Эта двойственность вообще характерна для больных, находящихся в хроническом критическом состоянии. Этот похожий на оксюморон термин появился в 1980 году для обозначения подобных мистеру О'Брайену больных, которые сумели пережить такие острые критические состояния, как сепсис, инсульт или тяжелую травму, но не поправились и фактически не имели реальных шансов на улучшение состояния. В этом аду продолжающегося острого заболевания, перешедшего в хроническую форму, пребывают около 100 000 человек. Хроническое критическое состояние прежде всего характеризуется неспособностью больного самостоятельно дышать, а следовательно, зависимостью от «вентилятора», аппарата ИВЛ. Это, в свою очередь, означает потребность в трахеостоме, которая обеспечивает надежное соединение с аппаратом и позволяет избежать многих осложнений. Но пациенты страдают от множества сопутствующих проблем. У них ослаблен иммунитет, поэтому они уязвимы перед инфекциями, к тому же такие больные очень слабы и часто находятся в полубессознательном или бессознательном состоянии. У них отказывают почки. Нарушается целостность кожных покровов, образуются язвы и пролежни. Практически ни один орган не работает как следует. Половина таких пациентов умирает в течение года. Только один из десяти в конце концов возвращается домой в состоянии, которое допускает какую-то независимость и самостоятельность.

Мы не любим говорить о хронических критических состояниях. Неудивительно. Я решила заниматься реанимацией и интенсивной терапией, потому что современные технологии позволяют спасать много жизней. И мне не хотелось знать, что происходит, когда удается предотвратить смерть, только не с тем исходом, какого мы ожидали. Хроническое критическое состояние – это, как следует из самого названия, длительное, постоянное страдание.
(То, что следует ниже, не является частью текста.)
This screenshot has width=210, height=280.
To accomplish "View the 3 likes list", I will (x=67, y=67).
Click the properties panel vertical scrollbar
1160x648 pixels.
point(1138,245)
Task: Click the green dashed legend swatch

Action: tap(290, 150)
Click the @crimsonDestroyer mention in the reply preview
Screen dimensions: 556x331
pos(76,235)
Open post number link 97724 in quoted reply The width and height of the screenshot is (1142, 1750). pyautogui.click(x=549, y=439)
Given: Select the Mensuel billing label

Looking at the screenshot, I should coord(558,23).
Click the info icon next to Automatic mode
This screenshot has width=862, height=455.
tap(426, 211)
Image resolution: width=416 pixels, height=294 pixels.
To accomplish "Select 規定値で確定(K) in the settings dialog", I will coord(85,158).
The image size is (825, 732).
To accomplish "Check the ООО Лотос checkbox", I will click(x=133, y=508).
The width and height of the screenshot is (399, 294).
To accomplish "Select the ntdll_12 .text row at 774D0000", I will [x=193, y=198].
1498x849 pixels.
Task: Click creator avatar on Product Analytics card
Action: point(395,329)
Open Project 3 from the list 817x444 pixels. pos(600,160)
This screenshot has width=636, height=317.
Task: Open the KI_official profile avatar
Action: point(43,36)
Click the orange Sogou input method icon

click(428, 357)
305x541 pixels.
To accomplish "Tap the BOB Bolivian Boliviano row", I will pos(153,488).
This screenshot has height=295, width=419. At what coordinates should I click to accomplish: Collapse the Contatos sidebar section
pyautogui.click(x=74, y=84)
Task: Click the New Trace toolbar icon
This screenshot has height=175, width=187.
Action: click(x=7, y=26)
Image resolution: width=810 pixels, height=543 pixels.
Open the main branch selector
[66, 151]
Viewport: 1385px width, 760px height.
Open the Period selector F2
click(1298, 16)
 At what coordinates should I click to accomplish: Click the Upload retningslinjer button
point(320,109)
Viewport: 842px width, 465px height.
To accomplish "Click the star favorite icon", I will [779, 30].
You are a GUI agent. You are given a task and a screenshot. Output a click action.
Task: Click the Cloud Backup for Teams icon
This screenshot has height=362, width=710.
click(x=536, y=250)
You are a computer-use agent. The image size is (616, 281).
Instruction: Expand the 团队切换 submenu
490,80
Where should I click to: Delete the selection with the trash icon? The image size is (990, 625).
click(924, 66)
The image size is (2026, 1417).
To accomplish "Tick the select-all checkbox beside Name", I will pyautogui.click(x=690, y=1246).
Несмотря на то, что за время резидентуры и специализации мне довелось лечить в ОИТ множество больных, которые впоследствии оказывались в таком пограничном состоянии, несмотря на то, что и мои решения в числе прочих факторов порой приводили к такому результату, хронические критические состояния мало занимали меня, когда я решила стать врачом-реаниматологом. На самом деле я даже не знала термина «хроническое критическое состояние», пока не столкнулась с ним во время получения специализации. Я никогда не обсуждала этот возможный вариант в разговорах с родственниками находившихся в ОИТ пациентов.

1Radiohead – британская рок-группа. – Прим. ред.
2Томас Клэнси (1947–2013) – американский писатель, автор книг в жанрах технотриллера и альтернативной истории, а также сценариев к ряду компьютерных игр. – Прим. ред.